How long until it's too late to save Earth from climate disaster? A New York City clock is now counting down the time remaining before our CO2 budget is gone
“Metronome" is a mixed-media work that covers a 10-story-high area on the north wall of One Union Square South, a residential high rise in Manhattan. Now, instead of measuring 24-hour cycles, Metronome’s digital clock has adopted a new ecologically and time sensitive mission.
Last weekend, the clock flashed a new message - “The Earth has a deadline” - with the numbers 7:103:15:40:07, which represent the years, days, hours, minutes and seconds until that deadline expires.
Artists, Gan Golan and Andrew Boyd, felt the "Climate Clock" would have the most impact as a public illustration demonstrating the urgency of combating climate change before the effects become irreversible displayed in a conspicuous space and presented like a statue or an artwork.
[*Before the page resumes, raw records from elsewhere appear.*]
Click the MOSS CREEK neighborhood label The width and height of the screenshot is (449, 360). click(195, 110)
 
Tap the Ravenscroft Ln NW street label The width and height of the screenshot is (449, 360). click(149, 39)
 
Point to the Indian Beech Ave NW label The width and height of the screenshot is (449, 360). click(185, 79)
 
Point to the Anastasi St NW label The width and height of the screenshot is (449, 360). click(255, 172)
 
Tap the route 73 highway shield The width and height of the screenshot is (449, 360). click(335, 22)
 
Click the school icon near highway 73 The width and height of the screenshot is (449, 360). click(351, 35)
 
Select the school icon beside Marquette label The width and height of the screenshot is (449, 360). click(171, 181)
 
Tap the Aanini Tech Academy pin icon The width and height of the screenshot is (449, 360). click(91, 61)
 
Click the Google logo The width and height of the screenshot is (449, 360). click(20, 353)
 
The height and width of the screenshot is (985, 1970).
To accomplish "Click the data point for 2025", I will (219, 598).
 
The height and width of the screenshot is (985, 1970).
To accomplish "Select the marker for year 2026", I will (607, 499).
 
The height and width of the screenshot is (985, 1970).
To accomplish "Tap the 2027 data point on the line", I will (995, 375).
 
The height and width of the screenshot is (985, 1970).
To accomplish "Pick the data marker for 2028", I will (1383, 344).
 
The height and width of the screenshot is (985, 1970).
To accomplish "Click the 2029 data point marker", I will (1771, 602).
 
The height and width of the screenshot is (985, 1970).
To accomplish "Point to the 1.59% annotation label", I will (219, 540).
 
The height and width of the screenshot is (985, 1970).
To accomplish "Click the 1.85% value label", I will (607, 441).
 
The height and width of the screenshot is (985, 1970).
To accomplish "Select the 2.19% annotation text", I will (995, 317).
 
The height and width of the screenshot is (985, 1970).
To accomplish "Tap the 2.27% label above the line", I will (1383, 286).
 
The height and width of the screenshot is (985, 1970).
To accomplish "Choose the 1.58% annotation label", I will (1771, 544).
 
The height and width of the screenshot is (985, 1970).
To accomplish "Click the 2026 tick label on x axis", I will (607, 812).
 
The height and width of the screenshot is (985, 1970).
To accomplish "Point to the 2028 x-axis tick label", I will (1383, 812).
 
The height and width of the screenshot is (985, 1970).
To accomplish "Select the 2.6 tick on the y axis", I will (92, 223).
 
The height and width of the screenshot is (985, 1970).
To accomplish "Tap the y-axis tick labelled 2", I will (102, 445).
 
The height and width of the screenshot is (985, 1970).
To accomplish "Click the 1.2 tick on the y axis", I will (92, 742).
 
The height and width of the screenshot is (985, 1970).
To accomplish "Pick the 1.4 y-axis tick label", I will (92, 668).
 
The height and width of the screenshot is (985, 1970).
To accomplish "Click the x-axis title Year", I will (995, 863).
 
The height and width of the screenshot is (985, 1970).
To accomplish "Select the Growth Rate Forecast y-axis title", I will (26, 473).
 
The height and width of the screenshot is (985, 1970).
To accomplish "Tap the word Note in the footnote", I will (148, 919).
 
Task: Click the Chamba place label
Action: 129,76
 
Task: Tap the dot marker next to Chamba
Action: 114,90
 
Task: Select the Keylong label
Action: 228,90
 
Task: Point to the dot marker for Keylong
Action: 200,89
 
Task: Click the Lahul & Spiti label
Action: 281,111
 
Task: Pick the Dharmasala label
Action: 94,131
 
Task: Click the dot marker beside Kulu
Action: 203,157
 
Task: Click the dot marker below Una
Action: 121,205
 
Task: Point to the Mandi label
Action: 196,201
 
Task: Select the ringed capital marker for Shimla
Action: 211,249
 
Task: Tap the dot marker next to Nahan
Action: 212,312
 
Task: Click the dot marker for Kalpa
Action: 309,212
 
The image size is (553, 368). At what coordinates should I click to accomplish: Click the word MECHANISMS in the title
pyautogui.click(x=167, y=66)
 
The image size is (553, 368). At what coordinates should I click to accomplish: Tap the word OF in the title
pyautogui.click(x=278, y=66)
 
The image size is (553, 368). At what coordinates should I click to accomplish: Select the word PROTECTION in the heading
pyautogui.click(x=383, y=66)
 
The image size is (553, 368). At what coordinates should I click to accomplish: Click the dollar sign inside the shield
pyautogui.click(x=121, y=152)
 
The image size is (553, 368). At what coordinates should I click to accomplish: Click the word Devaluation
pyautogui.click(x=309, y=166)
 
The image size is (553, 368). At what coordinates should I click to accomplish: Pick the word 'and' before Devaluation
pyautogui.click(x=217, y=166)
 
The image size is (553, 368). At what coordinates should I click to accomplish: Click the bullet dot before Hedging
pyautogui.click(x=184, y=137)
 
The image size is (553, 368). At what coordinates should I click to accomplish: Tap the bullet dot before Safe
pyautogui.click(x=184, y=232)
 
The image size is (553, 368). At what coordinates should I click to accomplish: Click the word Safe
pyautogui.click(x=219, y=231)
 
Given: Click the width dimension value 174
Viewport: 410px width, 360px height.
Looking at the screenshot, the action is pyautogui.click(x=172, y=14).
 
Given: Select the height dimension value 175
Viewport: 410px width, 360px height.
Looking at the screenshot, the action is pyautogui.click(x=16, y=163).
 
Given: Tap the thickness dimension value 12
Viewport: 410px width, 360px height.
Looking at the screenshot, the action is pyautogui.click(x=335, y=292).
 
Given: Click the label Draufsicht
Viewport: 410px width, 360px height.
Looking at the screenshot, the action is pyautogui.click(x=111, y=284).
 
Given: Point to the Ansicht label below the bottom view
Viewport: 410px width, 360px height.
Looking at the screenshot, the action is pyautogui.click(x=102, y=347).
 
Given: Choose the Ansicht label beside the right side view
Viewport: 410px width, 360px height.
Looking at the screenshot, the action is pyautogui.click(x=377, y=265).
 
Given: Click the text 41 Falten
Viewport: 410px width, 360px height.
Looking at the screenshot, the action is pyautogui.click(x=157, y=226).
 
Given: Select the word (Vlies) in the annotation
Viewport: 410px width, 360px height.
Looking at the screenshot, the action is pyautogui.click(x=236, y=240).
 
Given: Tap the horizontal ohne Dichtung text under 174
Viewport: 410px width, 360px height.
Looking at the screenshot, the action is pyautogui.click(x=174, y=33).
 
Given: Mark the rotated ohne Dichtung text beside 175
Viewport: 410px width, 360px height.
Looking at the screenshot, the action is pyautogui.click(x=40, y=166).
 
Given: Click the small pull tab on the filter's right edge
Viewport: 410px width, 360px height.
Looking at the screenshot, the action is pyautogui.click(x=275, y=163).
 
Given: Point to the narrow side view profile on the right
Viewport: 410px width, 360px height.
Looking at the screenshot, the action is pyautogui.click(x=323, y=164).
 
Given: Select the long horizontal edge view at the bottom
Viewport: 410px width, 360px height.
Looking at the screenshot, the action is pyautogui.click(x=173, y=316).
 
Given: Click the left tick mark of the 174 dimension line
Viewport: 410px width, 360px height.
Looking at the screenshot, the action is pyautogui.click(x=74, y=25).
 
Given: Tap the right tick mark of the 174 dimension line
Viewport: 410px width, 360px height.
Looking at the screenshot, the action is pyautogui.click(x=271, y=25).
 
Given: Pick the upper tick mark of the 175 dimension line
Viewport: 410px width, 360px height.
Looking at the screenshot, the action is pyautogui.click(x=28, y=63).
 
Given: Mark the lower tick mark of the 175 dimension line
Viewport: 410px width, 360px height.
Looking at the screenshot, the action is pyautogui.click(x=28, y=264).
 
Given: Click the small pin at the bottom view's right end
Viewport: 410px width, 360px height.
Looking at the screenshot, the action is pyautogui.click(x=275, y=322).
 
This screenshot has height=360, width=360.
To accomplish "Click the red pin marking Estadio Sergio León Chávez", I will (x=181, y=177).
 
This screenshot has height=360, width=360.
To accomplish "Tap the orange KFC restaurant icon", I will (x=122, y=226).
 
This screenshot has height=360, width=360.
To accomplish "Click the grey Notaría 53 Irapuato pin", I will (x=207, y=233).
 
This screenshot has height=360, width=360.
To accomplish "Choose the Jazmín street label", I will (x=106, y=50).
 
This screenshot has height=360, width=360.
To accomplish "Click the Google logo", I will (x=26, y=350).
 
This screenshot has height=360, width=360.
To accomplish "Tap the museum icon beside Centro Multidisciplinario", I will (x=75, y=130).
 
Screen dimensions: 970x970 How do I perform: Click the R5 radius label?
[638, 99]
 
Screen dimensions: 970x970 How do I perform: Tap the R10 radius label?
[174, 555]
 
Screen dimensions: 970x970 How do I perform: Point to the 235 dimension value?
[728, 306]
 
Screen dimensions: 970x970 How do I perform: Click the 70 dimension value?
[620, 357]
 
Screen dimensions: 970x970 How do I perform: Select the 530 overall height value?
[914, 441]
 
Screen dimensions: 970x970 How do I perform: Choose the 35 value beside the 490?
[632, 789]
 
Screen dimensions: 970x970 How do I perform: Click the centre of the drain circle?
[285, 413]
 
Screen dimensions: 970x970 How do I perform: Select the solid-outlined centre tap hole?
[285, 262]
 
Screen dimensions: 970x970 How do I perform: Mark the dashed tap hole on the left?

The "Climate Clock" is based on calculations by the Mercator Research Institute on Global Commons and Climate Change in Berlin.
The MCC is a scientific think tank. In their report issued in 2018 they said global warming was likely to reach 1.5°C over preindustrial levels between 2030 and 2052 if it continues at the current rate. That level of warming is projected to increase damage to many ecosystems and cause an estimated $54 trillion in damage.
The website also tracks the growing percentage of the world’s energy supplied from renewable sources.
From left, the artists Andrew Boyd and Gan Golan in Union Square in Manhattan. Credit...Jeenah Moon for The New York Times
“You can’t argue with science,” Mr. Boyd said. “You just have to reckon with it. This is arguably the most important number in the world. And a monument is often how a society shows what’s important, what it elevates, what is at center stage."
The climate clock is a profound reminder for the world just how perilously close we are to the brink and one of the many initiatives encouraging everyone to join in the fight for the future of our planet.